The efficiency of any supply chain is greatly dependent on its ability to respond to changes in real time. A breakdown in the chain, such as if some of the goods in transit are harmed, can lead to losses arising from the supplier’s inability to meet demand. Unfortunately, the current systems in place are ill-prepared for such events. Blockchain-based solutions are, however, able to provide real-time tracking of goods from the producer to the final consumer. In the event that goods are harmed while in transit, the company expecting them can respond in real time by ordering more or seeking a substitute.

Eliminating Counterfeiting

In any supply chain, there is always the looming danger of counterfeits being introduced into the system, especially when goods are changing hands. In some industries, this is extremely dangerous and can cause loss of lives. One such industry is the pharmaceutical industry, which has seen a rise in the number of counterfeit drugs, especially in developing nations like those in Africa and Latin America. In 2010 alone, WHO estimated global fake drug sales to be a $75 billion business, and that number is rising every year.

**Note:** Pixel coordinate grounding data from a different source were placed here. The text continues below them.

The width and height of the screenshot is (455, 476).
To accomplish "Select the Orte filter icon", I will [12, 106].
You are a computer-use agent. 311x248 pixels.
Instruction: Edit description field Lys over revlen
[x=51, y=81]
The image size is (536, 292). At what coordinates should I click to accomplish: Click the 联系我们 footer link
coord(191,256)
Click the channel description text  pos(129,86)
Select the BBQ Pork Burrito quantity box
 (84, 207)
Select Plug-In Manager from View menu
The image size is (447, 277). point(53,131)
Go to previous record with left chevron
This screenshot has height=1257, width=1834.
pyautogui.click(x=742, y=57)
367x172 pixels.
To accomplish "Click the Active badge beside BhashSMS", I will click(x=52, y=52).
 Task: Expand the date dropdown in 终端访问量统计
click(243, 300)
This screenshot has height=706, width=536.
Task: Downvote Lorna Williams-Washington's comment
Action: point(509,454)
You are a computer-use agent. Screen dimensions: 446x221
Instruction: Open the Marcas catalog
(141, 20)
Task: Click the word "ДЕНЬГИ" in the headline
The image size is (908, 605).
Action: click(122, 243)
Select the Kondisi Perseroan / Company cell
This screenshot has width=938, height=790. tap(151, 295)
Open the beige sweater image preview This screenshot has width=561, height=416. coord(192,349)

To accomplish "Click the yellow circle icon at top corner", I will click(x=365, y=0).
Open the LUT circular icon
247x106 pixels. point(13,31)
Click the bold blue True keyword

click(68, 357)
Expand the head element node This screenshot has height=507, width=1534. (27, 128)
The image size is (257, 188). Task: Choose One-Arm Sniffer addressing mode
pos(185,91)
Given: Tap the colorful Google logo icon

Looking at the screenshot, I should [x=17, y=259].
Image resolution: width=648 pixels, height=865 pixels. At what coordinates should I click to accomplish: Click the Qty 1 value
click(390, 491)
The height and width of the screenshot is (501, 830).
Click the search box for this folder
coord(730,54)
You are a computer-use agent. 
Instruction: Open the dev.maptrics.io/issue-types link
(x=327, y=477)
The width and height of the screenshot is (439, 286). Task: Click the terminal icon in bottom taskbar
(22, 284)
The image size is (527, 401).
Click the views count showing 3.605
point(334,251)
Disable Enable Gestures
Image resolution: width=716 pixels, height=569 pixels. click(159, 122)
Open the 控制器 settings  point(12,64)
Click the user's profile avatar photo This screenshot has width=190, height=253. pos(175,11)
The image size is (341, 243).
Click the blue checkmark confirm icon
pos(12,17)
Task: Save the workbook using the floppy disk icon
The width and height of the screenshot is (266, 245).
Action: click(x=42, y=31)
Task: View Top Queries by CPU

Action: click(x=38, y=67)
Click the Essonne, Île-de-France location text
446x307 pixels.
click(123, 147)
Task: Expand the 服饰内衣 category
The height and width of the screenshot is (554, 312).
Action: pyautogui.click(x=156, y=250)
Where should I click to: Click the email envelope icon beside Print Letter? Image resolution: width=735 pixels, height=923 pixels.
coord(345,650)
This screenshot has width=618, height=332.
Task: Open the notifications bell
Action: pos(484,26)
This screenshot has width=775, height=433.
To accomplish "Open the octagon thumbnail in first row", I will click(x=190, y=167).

Blockchain-based systems are helping to curb this toxic behavior through the use of bar codes on drugs in the supply chain. These codes are scanned and entered into a decentralized ledger which is immutable. As the drugs exchange hands, the codes are scanned again and recorded on the ledger. This gives authorized parties the ability to track the drugs as they move through the supply chain to the final consumer. Counterfeit drugs are thus made much easier to spot, and culprits much easier to apprehend. This could save the lives of millions around the world whose conditions are worsened by counterfeit drugs introduced into the system by unscrupulous businessmen with no regard to people’s well-being as long as they make money.

Transparency and Data Availability

The decentralized nature of the blockchain makes transparency a primary principle. While the importance of transparency in financial transactions on the blockchain has been highlighted and praised, its value in the supply chain is just as crucial. Transparency is fostered by the availability of data to all involved parties instantly. Any data recorded on a blockchain can be accessed by any user who is permissioned, which nurtures trust. The ability to track goods throughout the supply chain and investigate any anomalies also fosters trust within the ecosystem, which eventually leads to a more conducive business environment.

Cutting Costs

The streamlining of most processes will lead to cost-cutting for companies in the long run. Activities that delayed the entire process (such as having lawyers sign off on almost every little thing) are being replaced by smart contracts which will save the associated costs for companies. The bulky paperwork that was involved in the shipping process will also eventually become digitized, and the blockchain will be the primary platform where all information related to the supply chain will be found. The costs associated with this will also be spared.

The supply chain industry is experiencing a revolution. Archaic practices are being replaced by more efficient methods, and blockchain technology is at the heart of this revolution. While it’s still in a nascent stage, the benefits have already been demonstrated, and as more development and research is undertaken, the blockchain will become the driver of this crucial sector of the economy.